>> begin Records supplied
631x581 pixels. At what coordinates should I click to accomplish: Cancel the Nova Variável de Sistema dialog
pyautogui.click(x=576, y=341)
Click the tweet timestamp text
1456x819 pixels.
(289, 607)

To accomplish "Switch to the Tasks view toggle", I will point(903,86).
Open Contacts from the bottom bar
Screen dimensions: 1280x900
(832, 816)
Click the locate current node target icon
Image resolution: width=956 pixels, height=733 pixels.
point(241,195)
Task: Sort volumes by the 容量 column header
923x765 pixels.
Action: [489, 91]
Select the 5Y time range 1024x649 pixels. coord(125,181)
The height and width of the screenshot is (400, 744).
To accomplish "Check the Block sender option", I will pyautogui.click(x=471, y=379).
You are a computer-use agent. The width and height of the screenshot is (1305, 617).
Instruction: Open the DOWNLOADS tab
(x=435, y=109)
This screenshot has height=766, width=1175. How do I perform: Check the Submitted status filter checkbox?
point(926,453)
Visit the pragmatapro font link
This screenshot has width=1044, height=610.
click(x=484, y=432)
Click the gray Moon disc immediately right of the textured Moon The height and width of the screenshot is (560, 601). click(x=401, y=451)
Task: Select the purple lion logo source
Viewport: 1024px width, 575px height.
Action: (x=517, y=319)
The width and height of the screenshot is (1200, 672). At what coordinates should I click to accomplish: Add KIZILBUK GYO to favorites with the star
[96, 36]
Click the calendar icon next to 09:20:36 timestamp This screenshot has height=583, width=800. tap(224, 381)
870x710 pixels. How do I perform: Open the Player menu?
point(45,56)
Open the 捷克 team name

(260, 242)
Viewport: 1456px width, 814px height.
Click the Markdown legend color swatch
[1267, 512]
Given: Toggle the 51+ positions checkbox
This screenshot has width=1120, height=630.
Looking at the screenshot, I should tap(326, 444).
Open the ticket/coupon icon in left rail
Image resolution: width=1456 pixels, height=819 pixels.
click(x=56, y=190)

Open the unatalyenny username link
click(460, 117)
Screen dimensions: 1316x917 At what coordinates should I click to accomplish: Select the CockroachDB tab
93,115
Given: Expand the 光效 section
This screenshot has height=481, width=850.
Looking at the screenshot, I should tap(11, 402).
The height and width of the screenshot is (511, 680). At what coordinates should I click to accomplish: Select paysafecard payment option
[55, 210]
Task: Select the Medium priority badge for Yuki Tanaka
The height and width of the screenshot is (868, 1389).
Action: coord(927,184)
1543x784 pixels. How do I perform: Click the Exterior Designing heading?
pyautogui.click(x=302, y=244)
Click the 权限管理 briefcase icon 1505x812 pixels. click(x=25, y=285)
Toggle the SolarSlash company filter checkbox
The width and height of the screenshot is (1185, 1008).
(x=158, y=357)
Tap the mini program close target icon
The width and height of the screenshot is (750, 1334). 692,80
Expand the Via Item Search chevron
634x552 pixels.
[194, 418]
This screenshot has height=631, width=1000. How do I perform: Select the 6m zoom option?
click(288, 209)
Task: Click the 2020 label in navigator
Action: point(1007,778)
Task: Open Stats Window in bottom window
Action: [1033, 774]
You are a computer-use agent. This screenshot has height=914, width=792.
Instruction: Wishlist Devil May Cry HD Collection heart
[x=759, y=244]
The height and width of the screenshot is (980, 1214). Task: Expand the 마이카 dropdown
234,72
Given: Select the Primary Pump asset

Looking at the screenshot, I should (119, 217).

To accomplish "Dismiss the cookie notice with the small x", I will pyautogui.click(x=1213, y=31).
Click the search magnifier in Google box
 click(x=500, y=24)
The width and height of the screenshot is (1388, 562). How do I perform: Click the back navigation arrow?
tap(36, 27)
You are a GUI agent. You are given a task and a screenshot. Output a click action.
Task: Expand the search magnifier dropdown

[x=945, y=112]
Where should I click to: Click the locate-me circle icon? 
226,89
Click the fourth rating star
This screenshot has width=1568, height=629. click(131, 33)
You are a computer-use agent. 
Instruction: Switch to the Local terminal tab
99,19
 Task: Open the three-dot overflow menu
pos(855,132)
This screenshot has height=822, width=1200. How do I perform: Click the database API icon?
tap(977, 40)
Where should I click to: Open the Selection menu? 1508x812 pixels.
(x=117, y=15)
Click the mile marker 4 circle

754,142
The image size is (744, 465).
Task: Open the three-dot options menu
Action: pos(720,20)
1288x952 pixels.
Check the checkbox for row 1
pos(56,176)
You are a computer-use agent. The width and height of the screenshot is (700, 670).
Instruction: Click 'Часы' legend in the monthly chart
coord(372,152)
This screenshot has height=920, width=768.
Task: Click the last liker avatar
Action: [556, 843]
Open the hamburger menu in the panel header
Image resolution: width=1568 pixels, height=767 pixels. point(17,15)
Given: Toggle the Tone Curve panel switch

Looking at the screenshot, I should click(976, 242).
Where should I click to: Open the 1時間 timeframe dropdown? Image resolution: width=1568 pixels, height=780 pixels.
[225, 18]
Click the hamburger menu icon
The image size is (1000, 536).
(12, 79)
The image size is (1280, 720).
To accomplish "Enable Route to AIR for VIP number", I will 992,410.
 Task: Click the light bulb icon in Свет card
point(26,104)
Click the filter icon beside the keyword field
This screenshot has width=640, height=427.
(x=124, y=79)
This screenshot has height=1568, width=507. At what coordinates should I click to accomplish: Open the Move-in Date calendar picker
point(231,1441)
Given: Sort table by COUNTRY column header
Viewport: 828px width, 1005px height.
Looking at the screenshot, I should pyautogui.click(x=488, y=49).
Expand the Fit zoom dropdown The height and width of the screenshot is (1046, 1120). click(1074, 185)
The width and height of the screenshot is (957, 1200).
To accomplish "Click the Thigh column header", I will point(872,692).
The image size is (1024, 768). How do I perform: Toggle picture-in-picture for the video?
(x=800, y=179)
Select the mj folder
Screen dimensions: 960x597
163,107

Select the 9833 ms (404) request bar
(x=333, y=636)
>> end Records supplied
*Task objective*. Take the part that opens with the line containing "Given: Sort table by COUNTRY column header" and closes with the end of the entries, counting both ends, and switch "column header" to "column heading" throughout. Give back only those lines, with everything else left unchanged.

*Full solution*.
Given: Sort table by COUNTRY column heading
Viewport: 828px width, 1005px height.
Looking at the screenshot, I should pyautogui.click(x=488, y=49).
Expand the Fit zoom dropdown The height and width of the screenshot is (1046, 1120). click(1074, 185)
The width and height of the screenshot is (957, 1200).
To accomplish "Click the Thigh column heading", I will point(872,692).
The image size is (1024, 768). How do I perform: Toggle picture-in-picture for the video?
(x=800, y=179)
Select the mj folder
Screen dimensions: 960x597
163,107

Select the 9833 ms (404) request bar
(x=333, y=636)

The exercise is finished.